Cardiomyocytes derived from embryonic stem cells (ESCM) represent a novel and potentially life- saving treatment of heart disease. However, ESCM electrical behavior is more characteristic of the early embryonic, than the adult heart. ESCM display spontaneous electrical activity so that transplantation of these cells may lead to lethal arrhythmias. Preliminary results suggest that the spontaneous activity is related to a lack of a specific K ion conductance that normally increases during embryonic development. The Project will test approaches for producing ESCM that more closely duplicate normal adult heart cell function. Maturation will be evaluated with respect to electrophysiology, Ca signaling properties and ultra structure.

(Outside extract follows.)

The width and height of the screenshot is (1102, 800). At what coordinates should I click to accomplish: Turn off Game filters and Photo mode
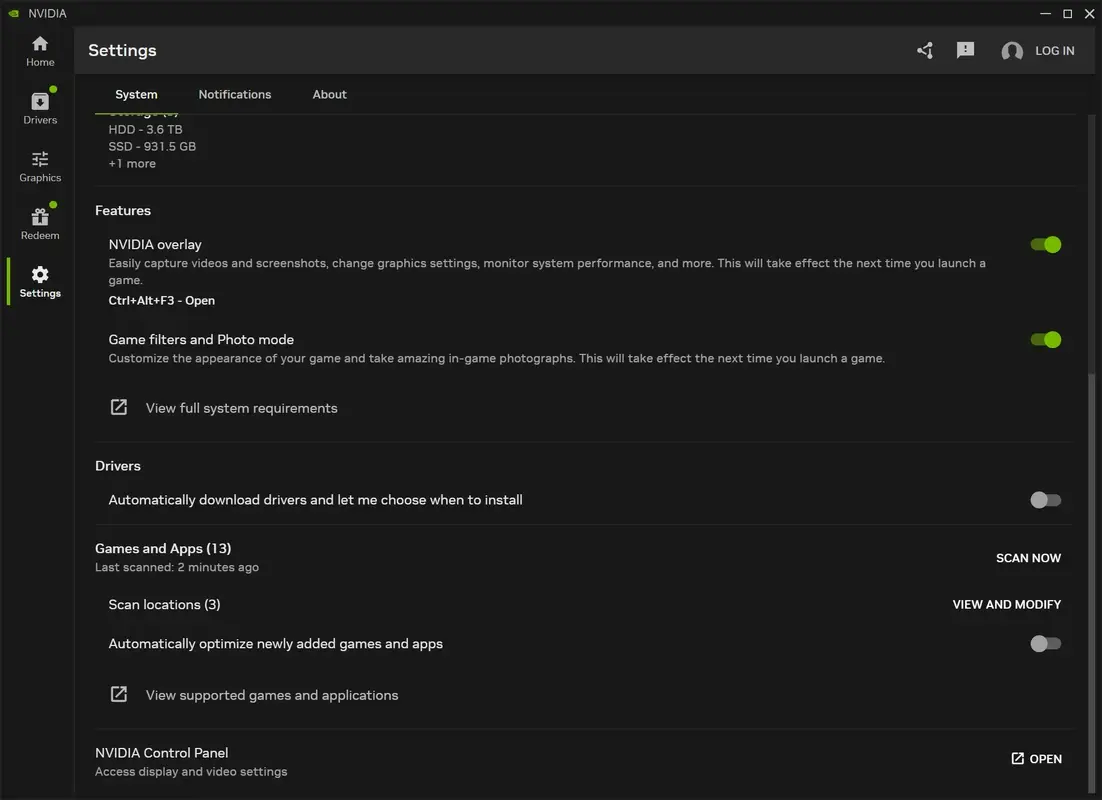[x=1045, y=340]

In Aim 1 we will determine the time- dependent changes of ESCM, as characterized by their functional and structural properties. Whole- cell and single-channel K currents, T-type and L-type Ca currents, fast and slow Na currents, and global Ca transients and Ca sparks will be measured in individual ESCM.

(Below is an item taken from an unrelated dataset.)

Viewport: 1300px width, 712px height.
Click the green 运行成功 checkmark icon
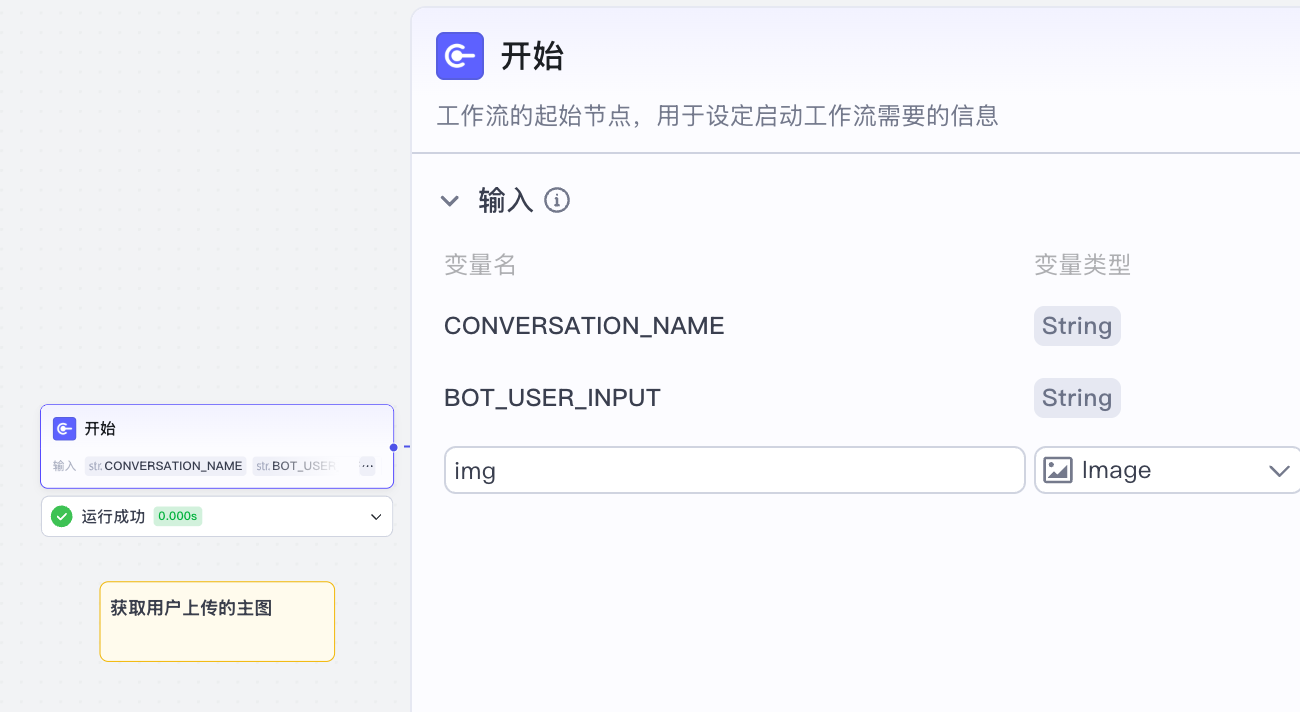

In Aim 2 we will introduce the K conductance into ESCM to transition the electrical activity towards the adult ventricular phenotype. We will test the hypothesis that changes in electrical activity mediated by this K conductance alter intracellular Ca signaling, and thereby the degree of ESCM maturation.
In Aim 3 a three-dimensional environment of ESCM will be employed to test the relationship between functional expression of the K conductance and degree of maturation.
In Aim 4 electrical coupling between co- cultured ESCM and native myocytes will be evaluated for normal electrical conduction and the absence of arrhythmias. The Project will provide a greater understanding of early cardiac development as recapitulated in the ES-derived myocytes, and the role of membrane potential signaling in promoting myocyte differentiation towards a mature ventricular phenotype. The long-term goal will be the production of terminally-differentiated myocytes displaying structural and functional characteristics of the adult ventricular myocardium which will be more useful in replacing myocardium damaged by disease. The results of the Project will bring us significantly closer to the realization of this promising treatment for cardiovascular disease, including ischemic heart disease and heart failure, in the adult and increasingly aged populations.
Heart disease is a leading cause of death in the U.S. This Project will provide new information on how embryonic stem cells can be used to produce mature replacement cells for damaged or diseased heart tissue.